**COMPLETE THE FOLLOWING**
1 – In the passage on the Alamitos oil well, reproduce the part that opens with the words "The Alamitos oil" and closes with "before running out.", substituting "derrick" for "drilling rig".
2 – According to the passage on the Alamitos oil well, why did oil shoot 114 feet into the air when the drill reached it?

**SUPPLIED PASSAGE**
The Alamitos oil well #1 or Alamitos #1 is the site of a famous oil well in Signal Hill, California, the start of the Long Beach oilfield. The spot is also known as Porcupine Hill. The Alamitos well #1 was designated a California Historic Landmark (No. 580) on May 1, 1957. The Signal Hill oil discovered in 1921 became the black gold of Southern California. Alamitos #1 started drilling on March 23, 1921. The leader of the drilling was O.P. "Happy" Yowells. On June 23 at 9:30 a.m. the drill, at about 2,765 feet down, hit oil that was trapped underground. The trapped oil was pressurized by natural gas. The pressure pushed the blowout oil 114 feet into the air, when the drill hit the oil. The drilling rig collapsed in the blowout. A new clean well was drilled nearby and started production on June 25, 1921. Alamitos oil well #1 put out 600 barrels a day and 700,000 barrels before running out.

**INFORMATION**
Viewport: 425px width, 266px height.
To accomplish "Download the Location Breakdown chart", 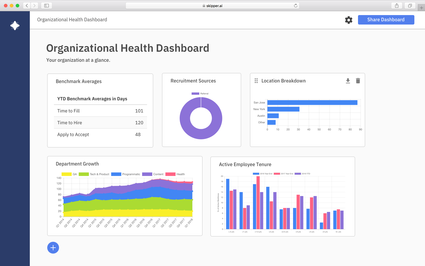I will [348, 81].
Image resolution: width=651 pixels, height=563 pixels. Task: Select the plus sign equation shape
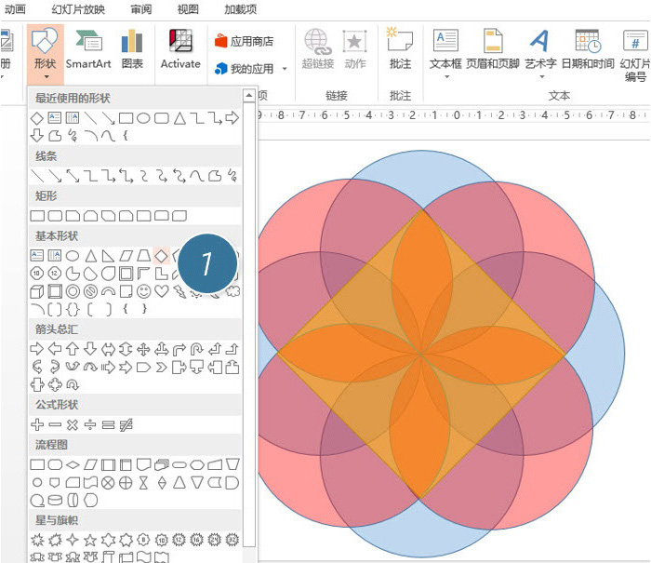[x=37, y=424]
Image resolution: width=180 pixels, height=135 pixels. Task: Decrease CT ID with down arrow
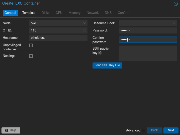click(84, 31)
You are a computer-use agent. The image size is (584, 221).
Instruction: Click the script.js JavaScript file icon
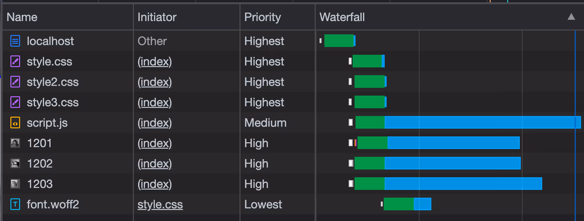pyautogui.click(x=15, y=123)
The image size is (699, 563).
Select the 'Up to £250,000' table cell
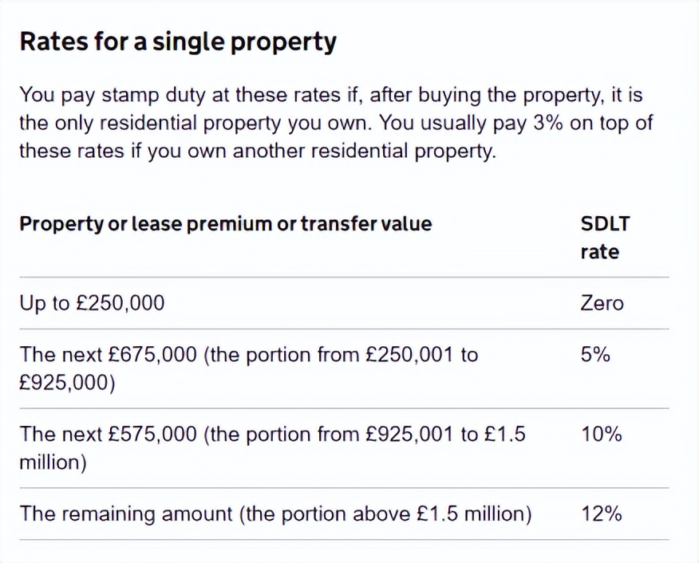(92, 303)
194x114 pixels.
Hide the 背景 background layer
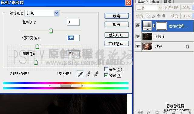[138, 46]
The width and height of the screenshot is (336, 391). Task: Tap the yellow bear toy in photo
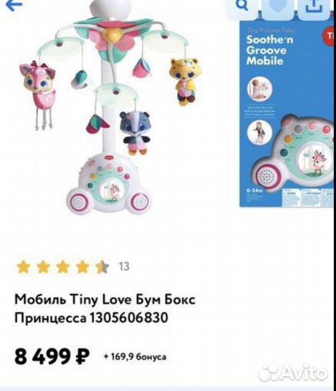[x=184, y=81]
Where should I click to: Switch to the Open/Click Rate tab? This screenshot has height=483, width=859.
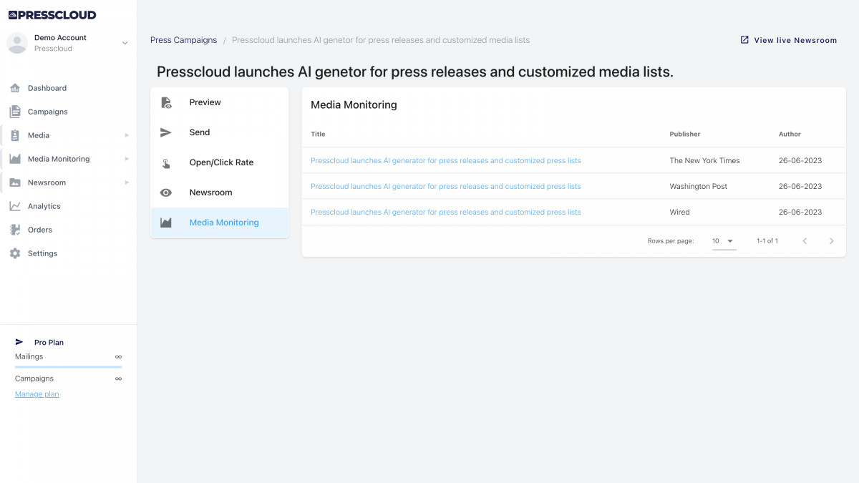click(x=221, y=162)
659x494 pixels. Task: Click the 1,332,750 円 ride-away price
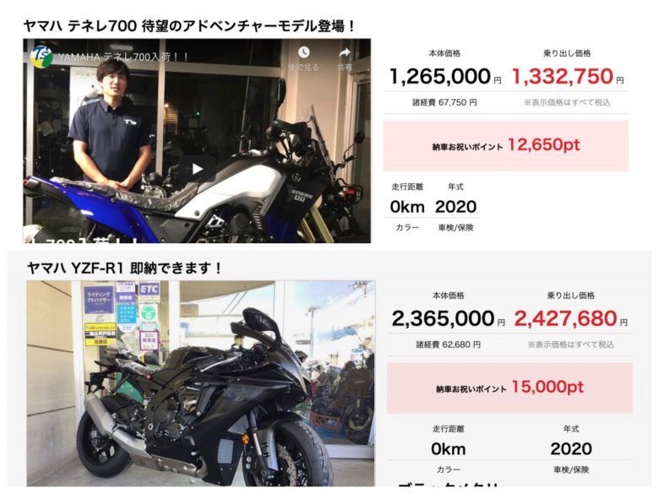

**ANSWERS FOR THE TASKS**
1 –
The Alamitos oil well #1 or Alamitos #1 is the site of a famous oil well in Signal Hill, California, the start of the Long Beach oilfield. The spot is also known as Porcupine Hill. The Alamitos well #1 was designated a California Historic Landmark (No. 580) on May 1, 1957. The Signal Hill oil discovered in 1921 became the black gold of Southern California. Alamitos #1 started drilling on March 23, 1921. The leader of the drilling was O.P. "Happy" Yowells. On June 23 at 9:30 a.m. the drill, at about 2,765 feet down, hit oil that was trapped underground. The trapped oil was pressurized by natural gas. The pressure pushed the blowout oil 114 feet into the air, when the drill hit the oil. The derrick collapsed in the blowout. A new clean well was drilled nearby and started production on June 25, 1921. Alamitos oil well #1 put out 600 barrels a day and 700,000 barrels before running out.

2 – The oil trapped underground was pressurized by natural gas. When the drill hit the oil at about 2,765 feet down, that pressure pushed the blowout oil 114 feet into the air.